§ **Work task**
Please begin with the line containing "You are a GUI" and reproduce each line exactly until the records below end, without any pictures.

------------------------------------------------

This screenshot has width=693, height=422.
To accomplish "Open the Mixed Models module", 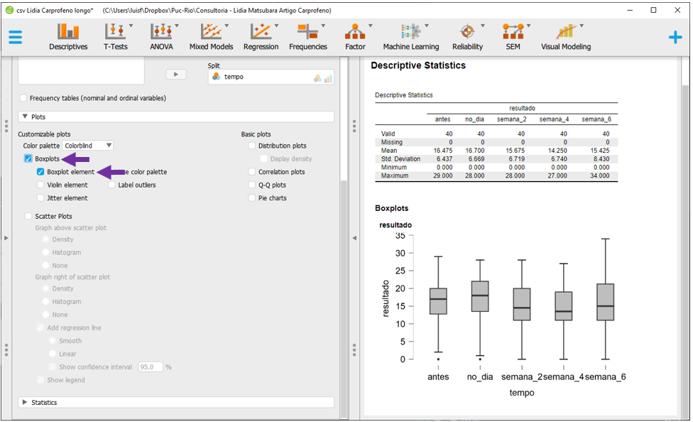I will click(x=211, y=37).
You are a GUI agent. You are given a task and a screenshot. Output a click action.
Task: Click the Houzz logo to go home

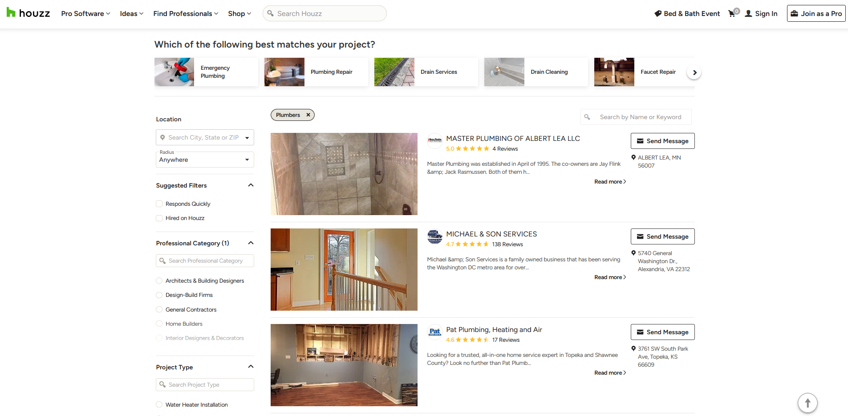[28, 13]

------------------------------------------------

§ **Response to the task**
You are a GUI agent. You are given a task and a screenshot. Output a click action.
Task: Click the Houzz logo to go home

[28, 13]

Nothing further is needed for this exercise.